Security at Work

Faculty, staff, and students share the responsibility of protecting the school's computing resources. This encompasses the security and protection of any hardware, software, Internet, and email resource. In this section, IT will provide up-to-date information and best practices on how to protect computing resources that you utilize at work or study.

If you have  any questions, please contact IT at

Basic understanding of information security that you need to keep your computer, and the school network safe from viruses and related computer problems. If we all use common sense when using school resources, computer slowdowns and security breaches can be prevented.

Use Strong Passwords
  • Password must have at least eight characters.
  • User tip: Passwords should contain a mix of uppercase and lowercase letters as well as numbers or special symbols (like % or $).
  • User tip: Passwords should never be something simple like the name of your son or your birth date.
    For more information, please visit the Strong Password Policy page.
Avoid Phishing Scams

Watch out for "phishy" emails. The most common form of phishing is emails pretending to be from a legitimate retailer, bank, organization, or government agency.

  • User tip: No reputable company or tech support department will ask you to provide your username, password, social security number or other sensitive information in an email. Also, never click on Web links within unsolicited e-mail.
Avoid Hoaxes

Any email message from a friend or family member claiming to be urgent news that you should distribute around the world is almost definitely a hoax. However, even if it is legitimate, you should not use school resources to forward spam messages on to your friends and family.

  • User tip: Don't use School Resources to forward spam.
Avoid Getting a Computer Virus or Worm
  • User tip: Unless you are 100% sure of whom the e-mail came from and what the attachment contains, do not open or execute an email file attachment (i.e .Files with extensions of .exe, .bat, .com, .pif, and .vbs).
  • User tip: Scan the attachment before opening
  • User tip: Don't click on pop-up windows announcing sale, virus software and other deals when browsing the internet.
  • User tip: Use the Reading Pane in Outlook to scan messages before opening them, if you think they are suspicious or may have viruses.
Keep Your Virus Detection Device Turned On

Antivirus scanning is only effective if it is turned on. If virus definition is out of date, please contact Information Technology.

  • User tip: Do not disable or deactivate your antivirus scanning engine.
Do Not Install Unapproved Software

Even if software is free, it is not always free for use on school machines. Downloading software from the internet is a primary source of viruses, spyware and trojans, and even legitimate software may not be compatible with other software on your computer and could cause conflicts.

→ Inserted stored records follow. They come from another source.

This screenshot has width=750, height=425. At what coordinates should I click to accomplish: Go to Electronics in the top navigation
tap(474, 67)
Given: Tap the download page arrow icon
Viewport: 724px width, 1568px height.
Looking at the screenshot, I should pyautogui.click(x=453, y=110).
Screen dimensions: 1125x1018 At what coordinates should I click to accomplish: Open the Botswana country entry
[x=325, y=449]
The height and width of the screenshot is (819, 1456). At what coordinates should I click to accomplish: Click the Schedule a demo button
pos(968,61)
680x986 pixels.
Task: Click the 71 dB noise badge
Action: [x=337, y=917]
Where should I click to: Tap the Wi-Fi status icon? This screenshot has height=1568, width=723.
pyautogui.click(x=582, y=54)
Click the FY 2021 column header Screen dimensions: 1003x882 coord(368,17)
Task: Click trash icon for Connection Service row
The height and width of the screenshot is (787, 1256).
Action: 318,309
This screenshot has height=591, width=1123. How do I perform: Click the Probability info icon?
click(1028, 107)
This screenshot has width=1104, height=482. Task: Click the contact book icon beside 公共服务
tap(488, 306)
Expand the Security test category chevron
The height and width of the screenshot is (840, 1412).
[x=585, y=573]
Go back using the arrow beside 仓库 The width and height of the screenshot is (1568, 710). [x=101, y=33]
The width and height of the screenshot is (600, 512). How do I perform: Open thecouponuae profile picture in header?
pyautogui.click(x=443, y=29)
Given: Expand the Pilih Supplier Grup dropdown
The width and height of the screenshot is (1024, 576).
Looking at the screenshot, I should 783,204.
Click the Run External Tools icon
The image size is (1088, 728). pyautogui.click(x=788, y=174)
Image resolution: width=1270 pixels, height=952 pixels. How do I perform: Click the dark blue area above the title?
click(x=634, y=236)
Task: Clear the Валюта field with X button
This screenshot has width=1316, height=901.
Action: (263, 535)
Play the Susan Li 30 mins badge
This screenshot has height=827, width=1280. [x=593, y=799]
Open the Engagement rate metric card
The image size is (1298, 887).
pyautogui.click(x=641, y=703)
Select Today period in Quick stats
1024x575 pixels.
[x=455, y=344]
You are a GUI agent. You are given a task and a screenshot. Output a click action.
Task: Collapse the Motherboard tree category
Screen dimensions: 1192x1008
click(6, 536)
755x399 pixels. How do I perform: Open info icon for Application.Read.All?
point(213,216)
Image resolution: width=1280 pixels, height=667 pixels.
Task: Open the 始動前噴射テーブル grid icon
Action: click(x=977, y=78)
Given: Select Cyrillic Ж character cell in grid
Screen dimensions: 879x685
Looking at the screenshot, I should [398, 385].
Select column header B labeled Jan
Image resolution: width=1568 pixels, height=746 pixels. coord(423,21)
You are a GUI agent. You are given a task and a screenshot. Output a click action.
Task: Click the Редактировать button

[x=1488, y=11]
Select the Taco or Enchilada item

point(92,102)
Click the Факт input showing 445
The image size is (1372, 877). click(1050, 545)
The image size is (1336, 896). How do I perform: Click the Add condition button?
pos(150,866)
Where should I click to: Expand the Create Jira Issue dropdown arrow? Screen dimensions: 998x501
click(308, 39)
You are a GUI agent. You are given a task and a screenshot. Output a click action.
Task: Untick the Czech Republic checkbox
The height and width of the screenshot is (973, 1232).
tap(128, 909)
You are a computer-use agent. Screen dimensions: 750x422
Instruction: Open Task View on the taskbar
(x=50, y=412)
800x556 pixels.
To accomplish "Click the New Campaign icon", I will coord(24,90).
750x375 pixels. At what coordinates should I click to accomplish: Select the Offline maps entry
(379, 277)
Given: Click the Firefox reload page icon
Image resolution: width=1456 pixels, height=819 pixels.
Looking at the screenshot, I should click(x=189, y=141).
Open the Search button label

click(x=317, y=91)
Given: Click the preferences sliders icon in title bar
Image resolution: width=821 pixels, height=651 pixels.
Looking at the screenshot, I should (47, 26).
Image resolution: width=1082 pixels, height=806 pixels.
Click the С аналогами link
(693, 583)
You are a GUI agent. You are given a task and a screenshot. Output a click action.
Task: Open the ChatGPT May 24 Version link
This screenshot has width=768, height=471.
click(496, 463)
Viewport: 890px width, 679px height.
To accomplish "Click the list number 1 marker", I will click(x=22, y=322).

  • User tip: Don't install unapproved software. Check with the IT department before acquiring or installing any additional software that you need for your work.
Beware of Instant Messaging

Instant messaging can be a great communication tool, but it can also be a way to transfer viruses and other malware or initiate phishing.

  • User tip: Don't install instant messaging software on school computers. Check with the IT department before installing messaging software.
Protect Your Workspace

At any given moment, your desk may have memos or documents that contain sensitive or confidential information or you might have classified information displayed on your computer monitor.

  • User tip: Be aware of who is nearby, and secure information assets by locking your PC before you leave your desk.
  • User tip: Turning off your PC will prevent people from accessing it over the Internet.